Years ago, larger people were considered beautiful and desirable on both men and women. This was because it meant you could afford full fat on your meats, butter on your crusty breads, wine and beer in your belly. Things have changed now. We have cut the fat and in my opinion the fun out of our eating habits. Sure we can make healthy food look appealing, and even make some of that food taste delicious. There is nothing wrong with healthy food, but if your not excited to eat, if you can't visualise what your eating ahead of time, if your mouth has not watered in weeks, you need to go out and eat something you love. Not shovelling in food without thinking about how much time has gone into the preparation, the ingredients and how it will  taste, but savouring every bite as though it was your last. Pigging out once in a while. Trying to eat at least one thing you can savour every day. 


If you couldn't gather, that was about food. I know that the grammar isn't spot on, but when you read it out loud it makes sense. I think. I've had a lot of Guiness today. It's St. Pattys day. Stop judging. Read another one.

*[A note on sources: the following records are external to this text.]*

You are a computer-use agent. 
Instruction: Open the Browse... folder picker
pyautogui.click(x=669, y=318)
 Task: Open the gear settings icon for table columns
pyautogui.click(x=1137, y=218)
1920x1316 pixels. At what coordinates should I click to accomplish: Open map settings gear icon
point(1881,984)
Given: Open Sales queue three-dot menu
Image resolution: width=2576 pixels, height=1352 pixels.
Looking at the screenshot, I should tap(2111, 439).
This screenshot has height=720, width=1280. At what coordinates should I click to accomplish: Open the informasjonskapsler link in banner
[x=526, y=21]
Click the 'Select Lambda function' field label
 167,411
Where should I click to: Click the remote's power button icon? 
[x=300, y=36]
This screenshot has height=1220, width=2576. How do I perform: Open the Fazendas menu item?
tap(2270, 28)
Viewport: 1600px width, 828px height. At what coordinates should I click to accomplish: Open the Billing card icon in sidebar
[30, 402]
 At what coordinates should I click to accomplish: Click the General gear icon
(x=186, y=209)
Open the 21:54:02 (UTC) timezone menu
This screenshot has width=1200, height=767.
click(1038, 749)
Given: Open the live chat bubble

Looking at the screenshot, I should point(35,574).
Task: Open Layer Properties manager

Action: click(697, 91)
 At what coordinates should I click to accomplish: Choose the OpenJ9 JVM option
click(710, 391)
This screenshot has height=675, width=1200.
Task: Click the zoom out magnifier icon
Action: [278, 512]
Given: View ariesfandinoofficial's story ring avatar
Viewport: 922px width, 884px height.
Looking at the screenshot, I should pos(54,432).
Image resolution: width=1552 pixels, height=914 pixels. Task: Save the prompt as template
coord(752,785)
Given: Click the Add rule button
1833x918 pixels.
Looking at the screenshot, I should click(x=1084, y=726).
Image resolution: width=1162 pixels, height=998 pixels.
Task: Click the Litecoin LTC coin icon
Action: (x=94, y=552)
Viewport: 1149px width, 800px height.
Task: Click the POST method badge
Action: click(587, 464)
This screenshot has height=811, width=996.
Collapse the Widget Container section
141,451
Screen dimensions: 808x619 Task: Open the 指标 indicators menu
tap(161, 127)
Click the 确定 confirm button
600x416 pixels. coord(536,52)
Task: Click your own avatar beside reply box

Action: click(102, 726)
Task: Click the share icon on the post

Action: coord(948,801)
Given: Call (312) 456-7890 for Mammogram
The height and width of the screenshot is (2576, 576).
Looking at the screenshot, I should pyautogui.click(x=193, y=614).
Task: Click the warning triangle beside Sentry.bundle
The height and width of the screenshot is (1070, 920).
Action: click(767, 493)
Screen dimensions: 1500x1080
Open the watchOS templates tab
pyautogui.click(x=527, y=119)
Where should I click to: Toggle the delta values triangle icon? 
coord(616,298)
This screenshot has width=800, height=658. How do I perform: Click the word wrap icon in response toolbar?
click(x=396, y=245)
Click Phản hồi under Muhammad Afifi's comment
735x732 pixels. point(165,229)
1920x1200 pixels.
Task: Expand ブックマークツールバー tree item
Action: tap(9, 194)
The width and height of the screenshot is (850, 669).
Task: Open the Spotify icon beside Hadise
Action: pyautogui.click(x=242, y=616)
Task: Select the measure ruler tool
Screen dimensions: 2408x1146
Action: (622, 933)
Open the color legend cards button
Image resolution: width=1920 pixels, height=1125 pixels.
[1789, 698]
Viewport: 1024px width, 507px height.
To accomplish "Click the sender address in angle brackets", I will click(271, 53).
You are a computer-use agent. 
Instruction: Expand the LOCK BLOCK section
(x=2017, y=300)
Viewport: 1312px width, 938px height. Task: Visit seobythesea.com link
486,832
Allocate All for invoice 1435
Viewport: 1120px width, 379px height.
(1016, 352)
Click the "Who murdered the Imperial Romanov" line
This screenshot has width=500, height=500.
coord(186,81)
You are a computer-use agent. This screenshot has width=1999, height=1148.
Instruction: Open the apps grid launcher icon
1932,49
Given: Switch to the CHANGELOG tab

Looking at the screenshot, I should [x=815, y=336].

What can I say? He had won me over immediately. Some say it was a meeting of chance, I say It was fate. Growing up I had always believed in true love. I have now had 4 true loves, or so I thought. First there was Paul. We were 6 and had a quick wedding during lunch one day in the early spring, he gave me a ring pop. Needless to say, the relationship lasted just about as long as my blue tongue from the ring pop lasted. You know kids though, hitching up, playing house, stealing hearts, slinging sand and mud at each other.  All in a day of a kindergartner.

 

My second love was a little more sophisticated. I was 13. I thought I knew it all, and Randy, a whole year and a half older than I, really knew everything. He was tall had dark hair and boy, was he handsome. He was one of the first boys at my school to hit puberty, and myself being abnormally tall, we went hand in hand. Or face to face as it so turned out. Randy sure lived up to his name. People still tell me that it was just lust, but I was positive we were going to be forever. It all ended when he met that Darcy girl in detention. If only I had vandalized the school with him instead of going home to make dinner, we may still be together.

 

My third love was Robert.  He was an absolute dream. I had just entered university in family studies and could you believe it, he was the only boy in my class! He was a fantastic dresser who came from a good family. He was smart, kind funny, knew all about different types of foods and wines and theater. I truly truly believed that we were going to be together forever. I could not have found a more perfect person to get married to, have kids with and grow old with, even if I had made him up. I had just over looked one teensy tiny fact. He loved me to death, and all of my friends could never understand it. I was a nice enough looking girl, but most guys would have rather gone out with my friends, I mean they were all perfect 10s. Then at least. When we broke up, he introduced me to the other woman. His name was Gerald.

 

Then finally there was Fox. He is the man for me. He is smart, funny, and an amazing writer. He has a stable job, and he has already bought a house! He has a plan for life. Were only in our mid twenties but he has an rrsp account, and is ready to marry me. We met in the most peculiar way as well  I now make a living as a film reviewer, and I got sent to a film festival in Dubai. Since it was so far, the paper only offered me one ticket so I went alone. In the press room, everyone knew each other except my self and Fox. He was such a gentleman as well, he asked what I thought of the film, bought me drinks and walked me home. We made a date to have dinner the next night. We talked and talked and talk for hours, and even though he lived in LA and I in New York, he kept getting business in New York and eventually got offered a transfer. Although the job didn’t pay as much, he took it to become closer to me! Last week he popped the question in Central Park. And I said yes! I truly do believe that this will be the man I love for the rest of my life.


I am going to go back to waiting for my flight now.